Tarefa A: Reproduza, do texto sobre a auditoria da CGU, o trecho que começa nas palavras com "A auditoria também" e termina em "Geral do Estado'.".
Tarefa B: Liste todos os órgãos e instituições públicas citados pelo nome no texto sobre a auditoria da CGU.

O processo, por meio de dispensa de licitação, foi formalizado pela Secretaria de Saúde do Estado da Bahia. Em auditoria, a CGU diz ter identificado que não constava do procedimento justificativa para escolha da empresa, que se dedicava à comercialização de medicamentos à base de Cannabis. O órgão também afirmou não ter encontrado 'qualquer comprovação de experiência ou mesmo capacidade operacional e financeira para cumprir o contrato'.
A auditoria também questionou o fato de o pagamento ter sido realizado de forma antecipada, no valor de quase R$ 49 milhões, 'sem as devidas garantias contratuais e sem observar as orientações da Procuradoria Geral do Estado'.
A CGU diz que os respiradores nunca foram entregues e que o contrato foi rescindido sem que houvesse a restituição da quantia paga, 'resultando no prejuízo aos cofres públicos correspondente ao valor integral contratado (R$ 48.748.575,82)'.
A ação é um desdobramento da desdobramento da Operação Ragnarok. O ministro Og Fernandes, relator do caso no STJ, considerou que a nova fase da investigação é 'imprescindível' para aprofundar as apurações e preservar eventuais provas.
"O pedido de aprofundamento das investigações foi apresentado pela PF, e chancelado pelo Ministério Público Federal, para desvendar aparente engrenagem criminosa com diversas ramificações e envolvimento de grande número de pessoas, inclusive autoridades públicas", informou o STJ.

Listagem:
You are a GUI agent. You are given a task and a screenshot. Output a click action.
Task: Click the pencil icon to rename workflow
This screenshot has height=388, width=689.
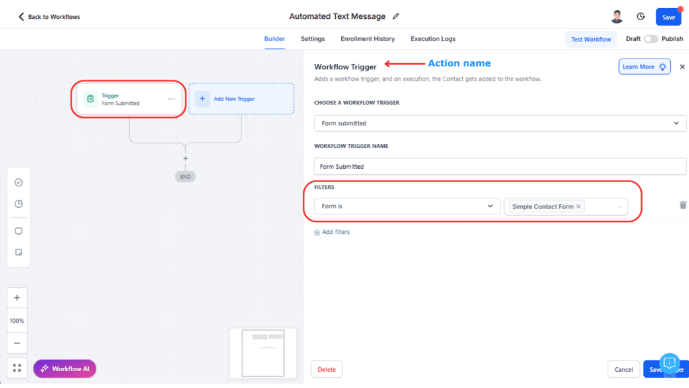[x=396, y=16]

Resposta A:
A auditoria também questionou o fato de o pagamento ter sido realizado de forma antecipada, no valor de quase R$ 49 milhões, 'sem as devidas garantias contratuais e sem observar as orientações da Procuradoria Geral do Estado'.

Resposta B:
Secretaria de Saúde do Estado da Bahia
CGU
Procuradoria Geral do Estado
STJ
PF
Ministério Público Federal